280-300 head temp is not "way" too hot, but 250-280 is the comfort zone. 350 would be cool down time.
Mike
scootertrash
05-15-2007, 10:00 PM
I loaded map 69 in today without changing the closed loop bias tables and the engine temp dropped about 30 degrees. I'm getting some knock sencer retarding at wot and I'm editing the VE tables to try to eliminate or at least help with this problem. It seems to be working but I'm going slow changeing about 2 units if the retard is 1 or less and 5 units if the retard is greater than 1. When I quit seeing positive changes then I'd assume that I should retard the timeing in the cells that I'm still getting the knock retard in.

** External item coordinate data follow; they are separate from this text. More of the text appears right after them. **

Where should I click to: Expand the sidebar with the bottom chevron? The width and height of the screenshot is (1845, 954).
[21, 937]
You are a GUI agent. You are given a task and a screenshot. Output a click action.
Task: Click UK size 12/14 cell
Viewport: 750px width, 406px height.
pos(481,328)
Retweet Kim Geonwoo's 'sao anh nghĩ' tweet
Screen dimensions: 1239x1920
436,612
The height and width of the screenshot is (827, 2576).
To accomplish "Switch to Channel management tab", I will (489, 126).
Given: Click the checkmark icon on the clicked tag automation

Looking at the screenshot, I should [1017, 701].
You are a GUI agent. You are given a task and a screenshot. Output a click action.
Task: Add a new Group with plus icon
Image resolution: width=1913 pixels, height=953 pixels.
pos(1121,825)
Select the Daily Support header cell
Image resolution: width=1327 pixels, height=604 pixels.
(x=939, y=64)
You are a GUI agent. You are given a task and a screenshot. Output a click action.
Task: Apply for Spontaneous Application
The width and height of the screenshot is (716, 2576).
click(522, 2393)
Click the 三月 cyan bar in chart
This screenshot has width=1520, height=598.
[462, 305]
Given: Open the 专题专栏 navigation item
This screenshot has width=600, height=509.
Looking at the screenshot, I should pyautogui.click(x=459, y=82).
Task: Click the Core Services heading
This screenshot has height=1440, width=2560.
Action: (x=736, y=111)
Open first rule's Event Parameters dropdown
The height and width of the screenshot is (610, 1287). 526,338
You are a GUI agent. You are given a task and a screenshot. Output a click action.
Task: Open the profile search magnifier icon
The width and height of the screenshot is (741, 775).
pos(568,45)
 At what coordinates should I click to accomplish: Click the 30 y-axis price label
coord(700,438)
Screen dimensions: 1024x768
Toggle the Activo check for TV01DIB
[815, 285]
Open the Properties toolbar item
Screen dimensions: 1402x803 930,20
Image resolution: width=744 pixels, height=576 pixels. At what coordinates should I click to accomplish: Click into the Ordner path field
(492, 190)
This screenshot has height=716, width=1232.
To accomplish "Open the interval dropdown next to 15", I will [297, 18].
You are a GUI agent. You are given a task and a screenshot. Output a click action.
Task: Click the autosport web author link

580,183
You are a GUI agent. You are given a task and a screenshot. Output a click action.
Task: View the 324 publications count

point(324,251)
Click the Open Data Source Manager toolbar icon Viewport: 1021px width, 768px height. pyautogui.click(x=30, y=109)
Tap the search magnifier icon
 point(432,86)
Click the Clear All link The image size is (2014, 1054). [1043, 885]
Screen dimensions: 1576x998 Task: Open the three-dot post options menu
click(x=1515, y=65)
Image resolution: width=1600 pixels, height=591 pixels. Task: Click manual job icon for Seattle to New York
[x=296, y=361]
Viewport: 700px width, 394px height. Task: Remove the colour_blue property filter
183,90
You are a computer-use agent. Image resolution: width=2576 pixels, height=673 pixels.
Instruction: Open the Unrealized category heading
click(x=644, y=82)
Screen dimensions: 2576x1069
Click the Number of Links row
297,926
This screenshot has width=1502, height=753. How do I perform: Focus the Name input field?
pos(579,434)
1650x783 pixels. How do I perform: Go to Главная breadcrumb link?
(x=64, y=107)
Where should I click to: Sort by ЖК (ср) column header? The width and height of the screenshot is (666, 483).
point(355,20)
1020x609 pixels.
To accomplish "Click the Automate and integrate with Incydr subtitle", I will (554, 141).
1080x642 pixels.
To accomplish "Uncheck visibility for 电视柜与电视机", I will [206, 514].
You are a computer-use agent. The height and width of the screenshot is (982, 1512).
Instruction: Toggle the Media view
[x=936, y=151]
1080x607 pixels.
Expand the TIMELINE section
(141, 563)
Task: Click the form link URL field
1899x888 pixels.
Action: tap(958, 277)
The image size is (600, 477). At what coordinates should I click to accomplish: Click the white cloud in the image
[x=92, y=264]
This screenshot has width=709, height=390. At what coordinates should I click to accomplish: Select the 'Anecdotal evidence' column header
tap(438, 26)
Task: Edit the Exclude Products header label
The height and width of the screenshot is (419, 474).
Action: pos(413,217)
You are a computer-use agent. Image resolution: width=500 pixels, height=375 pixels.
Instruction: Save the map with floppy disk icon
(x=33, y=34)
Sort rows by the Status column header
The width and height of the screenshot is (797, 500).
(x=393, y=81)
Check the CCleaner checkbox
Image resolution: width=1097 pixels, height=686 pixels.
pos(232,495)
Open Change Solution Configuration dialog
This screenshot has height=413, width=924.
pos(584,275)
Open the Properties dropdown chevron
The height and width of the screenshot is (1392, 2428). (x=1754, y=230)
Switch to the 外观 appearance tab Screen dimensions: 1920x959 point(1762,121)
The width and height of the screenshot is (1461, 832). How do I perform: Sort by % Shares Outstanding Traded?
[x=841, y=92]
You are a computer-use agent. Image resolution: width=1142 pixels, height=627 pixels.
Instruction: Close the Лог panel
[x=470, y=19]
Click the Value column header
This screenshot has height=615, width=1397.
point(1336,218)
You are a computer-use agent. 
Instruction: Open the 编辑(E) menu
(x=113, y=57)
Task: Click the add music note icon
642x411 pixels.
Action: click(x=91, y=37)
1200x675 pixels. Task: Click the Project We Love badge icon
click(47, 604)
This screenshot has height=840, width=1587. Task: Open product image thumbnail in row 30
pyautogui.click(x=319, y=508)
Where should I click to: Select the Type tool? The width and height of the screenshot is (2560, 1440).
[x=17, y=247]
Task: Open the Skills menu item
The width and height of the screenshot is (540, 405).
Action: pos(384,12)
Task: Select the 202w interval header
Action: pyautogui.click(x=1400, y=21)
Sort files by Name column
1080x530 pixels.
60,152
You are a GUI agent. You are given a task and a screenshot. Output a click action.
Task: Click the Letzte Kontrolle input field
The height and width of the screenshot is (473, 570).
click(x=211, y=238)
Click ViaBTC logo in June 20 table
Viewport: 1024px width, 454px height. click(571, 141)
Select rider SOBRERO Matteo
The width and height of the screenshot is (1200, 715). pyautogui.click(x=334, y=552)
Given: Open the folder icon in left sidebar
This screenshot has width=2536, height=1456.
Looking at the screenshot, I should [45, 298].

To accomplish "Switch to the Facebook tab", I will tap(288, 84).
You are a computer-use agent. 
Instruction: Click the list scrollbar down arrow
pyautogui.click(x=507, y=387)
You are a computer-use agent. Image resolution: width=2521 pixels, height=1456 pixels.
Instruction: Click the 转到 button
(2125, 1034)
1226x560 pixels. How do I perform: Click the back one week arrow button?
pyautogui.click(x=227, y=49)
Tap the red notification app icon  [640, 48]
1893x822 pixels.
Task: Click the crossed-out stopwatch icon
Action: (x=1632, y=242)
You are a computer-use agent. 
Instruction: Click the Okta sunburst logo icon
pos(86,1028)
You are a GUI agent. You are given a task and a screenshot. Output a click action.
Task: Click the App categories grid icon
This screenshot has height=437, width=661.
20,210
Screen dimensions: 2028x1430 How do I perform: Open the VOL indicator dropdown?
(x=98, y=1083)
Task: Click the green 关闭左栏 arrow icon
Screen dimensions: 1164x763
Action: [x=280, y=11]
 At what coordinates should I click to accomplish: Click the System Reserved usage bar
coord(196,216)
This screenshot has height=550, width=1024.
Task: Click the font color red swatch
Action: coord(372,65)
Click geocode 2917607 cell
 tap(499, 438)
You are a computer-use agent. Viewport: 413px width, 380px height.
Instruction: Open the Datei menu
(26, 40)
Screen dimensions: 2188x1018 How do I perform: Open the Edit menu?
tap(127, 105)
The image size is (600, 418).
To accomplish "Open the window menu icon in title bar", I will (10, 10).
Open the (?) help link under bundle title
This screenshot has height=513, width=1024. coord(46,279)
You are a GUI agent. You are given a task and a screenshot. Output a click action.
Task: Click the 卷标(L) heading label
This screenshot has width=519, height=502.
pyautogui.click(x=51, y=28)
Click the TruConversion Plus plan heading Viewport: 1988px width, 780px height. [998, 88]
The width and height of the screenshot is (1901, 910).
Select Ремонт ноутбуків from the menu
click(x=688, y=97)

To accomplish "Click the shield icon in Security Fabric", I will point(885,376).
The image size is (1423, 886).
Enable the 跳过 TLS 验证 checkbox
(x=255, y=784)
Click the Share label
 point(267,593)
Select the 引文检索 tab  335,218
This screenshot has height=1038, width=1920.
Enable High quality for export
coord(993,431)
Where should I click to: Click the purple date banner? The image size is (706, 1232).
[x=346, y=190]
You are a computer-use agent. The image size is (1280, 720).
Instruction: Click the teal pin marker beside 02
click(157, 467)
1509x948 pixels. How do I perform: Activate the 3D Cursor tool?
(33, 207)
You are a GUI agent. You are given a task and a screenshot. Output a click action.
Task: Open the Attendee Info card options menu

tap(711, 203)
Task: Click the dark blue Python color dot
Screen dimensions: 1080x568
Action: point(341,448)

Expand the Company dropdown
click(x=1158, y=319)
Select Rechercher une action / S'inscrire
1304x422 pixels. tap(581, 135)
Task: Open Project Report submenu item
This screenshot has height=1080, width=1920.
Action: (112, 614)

Am I on the right path or should I be using the accel enrichment table to address this? I thought I'd hate messing with this but it's really interesting. THanks for you help. Hopefully I'm learning a little about efi.
Generally on the right track. The accel enrichment table will not do much as far as Knock retard. Changing the bias table, adding fuel in the VE tables and reducing timing will be the best avenues. Use units of two for predicable results. H-D will tell you that knock retard of 5 degrees or less is nothing to worry about. Values of 5 or less can often be "false" caused by transients or higher than stock compression. Strongly recommend changing the bias table.
Mike
scootertrash
05-16-2007, 10:00 PM
Sorry Mike, sometimes I'm a little slow. I saw that you recommended changing the bias table values to 798 across the board and I assumed that was just to get to the dyno which is what I ask you to help me with and I will when I get ready to go to the dyno if I need to . I decided to try to get it closer myself so I started on the VE tables targeting the cells where the knock was occuring. In the bias table if I'm trying to tune out the knock would I just edit the cells where the knock is occuring as i did in the VE tables. When I maintain a steady speed as in where the 02 sencers would be working the rich-lean feedback balances back and forth between red1 and green 0. I looked at the test data file map labeled as a 2006 with a 02 senser and it was doing the same so I assumed that was acceptable.Is that a good assumpstion? I know I'm asking a whole lot of questions but I know of no other source of information, at least one that is willing to share it with the general public. Does anyone have a book that would go deeper into the workings of the tuner or is all the information that I need in the cd manual and I'm just not seeing it? I've got to the point that making my scooter run better is only part of the drive, I'm driven to try to understand how the tuner software uses the different files and how they relate to each other.THanks again.
Go with 798 in all cells of the bias table and leave it there. This will cause the O2's to target 14.1 in the active zones.
Sorry no instructions other than the CD with SERT unless someone has something on-line. Be carefull of on-line suggestions as I've seen much incorrect info there.